どんな国でも、「外交は内政の延長」と言うが、これが事実とするなら、ちょっと尋常でない政権である。日本はまんまと、文在寅政権のスキャンダルを覆い隠す「隠れ蓑」に利用されたことになる。

韓国、日本との軍事情報共有協定の破棄を発表

韓国の首都ソウルにある大統領府(青瓦台)で開かれた国家安全保障会議の後、記者会見に臨む、金有根(キム・ユグン)国家安保室第1次長(2019年8月22日撮影)。(c)AFP/YONHAP〔AFPBB News

「反日」を北朝鮮を振り向かせる手段に

 この関係者は続いて、今回GSOMIAを破棄した第二の理由について述べた。

「それは、北朝鮮の金正恩政権に対して、恩を売ることだ。5月29日に北朝鮮の朝鮮中央通信は、『南(韓国)当局は、戦争協定(GSOMIAを指す)の破棄という勇断をもって、意志を見せるべきだ』と発表し、韓国をけしかけている。

 文在寅政権を一言で言い表すなら、『北朝鮮だけを見ている政権』だ。つまり外交は、一にも二にも、北朝鮮との友好なのだ。

 ところが、2月28日にハノイでドナルド・トランプ大統領と金正恩委員長が『決裂』して以降、『仲介者』としての文在寅大統領の評判は、北朝鮮でガタ落ちだ。韓国が共同開催を呼び掛けていた『三一独立運動100周年記念行事』も、北朝鮮は完全無視。また、北朝鮮は非核化どころか、周知のように韓国を標的とした短距離ミサイルの実験を繰り返す始末だ。
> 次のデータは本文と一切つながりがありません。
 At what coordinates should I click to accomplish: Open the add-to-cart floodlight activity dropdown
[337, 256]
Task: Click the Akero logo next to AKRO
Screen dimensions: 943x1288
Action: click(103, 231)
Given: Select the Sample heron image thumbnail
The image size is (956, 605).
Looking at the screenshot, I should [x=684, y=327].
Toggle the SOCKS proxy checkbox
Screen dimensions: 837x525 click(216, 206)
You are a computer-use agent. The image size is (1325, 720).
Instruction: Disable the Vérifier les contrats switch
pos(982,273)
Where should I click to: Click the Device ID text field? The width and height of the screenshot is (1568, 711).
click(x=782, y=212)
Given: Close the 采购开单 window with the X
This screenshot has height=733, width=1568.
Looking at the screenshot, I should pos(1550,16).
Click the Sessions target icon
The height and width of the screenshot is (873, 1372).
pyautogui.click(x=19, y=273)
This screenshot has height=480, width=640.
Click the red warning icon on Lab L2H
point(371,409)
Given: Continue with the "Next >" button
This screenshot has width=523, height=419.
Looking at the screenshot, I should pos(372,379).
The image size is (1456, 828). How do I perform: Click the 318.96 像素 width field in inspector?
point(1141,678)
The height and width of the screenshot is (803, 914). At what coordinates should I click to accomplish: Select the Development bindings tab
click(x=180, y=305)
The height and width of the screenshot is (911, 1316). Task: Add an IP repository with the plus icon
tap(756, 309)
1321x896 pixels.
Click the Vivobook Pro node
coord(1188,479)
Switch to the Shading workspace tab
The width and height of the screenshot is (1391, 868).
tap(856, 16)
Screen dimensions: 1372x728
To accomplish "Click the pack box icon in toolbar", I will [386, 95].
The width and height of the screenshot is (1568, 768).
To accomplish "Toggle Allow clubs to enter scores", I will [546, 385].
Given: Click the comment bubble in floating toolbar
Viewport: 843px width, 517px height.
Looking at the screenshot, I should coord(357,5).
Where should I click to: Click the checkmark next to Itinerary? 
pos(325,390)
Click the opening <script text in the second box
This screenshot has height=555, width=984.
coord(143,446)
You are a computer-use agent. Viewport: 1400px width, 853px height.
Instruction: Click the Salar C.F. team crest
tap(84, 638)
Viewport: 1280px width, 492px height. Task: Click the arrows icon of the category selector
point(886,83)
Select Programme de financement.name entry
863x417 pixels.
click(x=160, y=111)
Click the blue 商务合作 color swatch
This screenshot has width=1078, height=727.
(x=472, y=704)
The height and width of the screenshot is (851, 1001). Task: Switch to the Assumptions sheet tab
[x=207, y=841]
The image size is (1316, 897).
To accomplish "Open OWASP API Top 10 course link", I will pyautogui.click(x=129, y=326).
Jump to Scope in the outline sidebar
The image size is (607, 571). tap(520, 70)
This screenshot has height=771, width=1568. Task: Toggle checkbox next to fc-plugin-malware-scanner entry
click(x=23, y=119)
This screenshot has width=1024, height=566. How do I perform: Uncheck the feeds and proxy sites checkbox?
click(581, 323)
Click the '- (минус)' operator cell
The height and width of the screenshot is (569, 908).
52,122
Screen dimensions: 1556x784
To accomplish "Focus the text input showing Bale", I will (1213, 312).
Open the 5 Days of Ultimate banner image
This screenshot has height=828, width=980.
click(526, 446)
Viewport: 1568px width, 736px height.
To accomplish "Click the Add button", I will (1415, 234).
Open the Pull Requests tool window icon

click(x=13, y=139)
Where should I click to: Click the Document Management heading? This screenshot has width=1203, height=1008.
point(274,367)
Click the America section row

 そこで文政権としては、北朝鮮の暴発を喰い止め、再び韓国側に振り向かせる『劇薬』が必要だったのだ。それによって、『韓国の真の敵は、北朝鮮ではなく日本である』ということを、北朝鮮に認めさせたというわけだ」

 この第二の理由を考えると、文政権の北朝鮮政策のために、日本がまんまと利用されたことになる。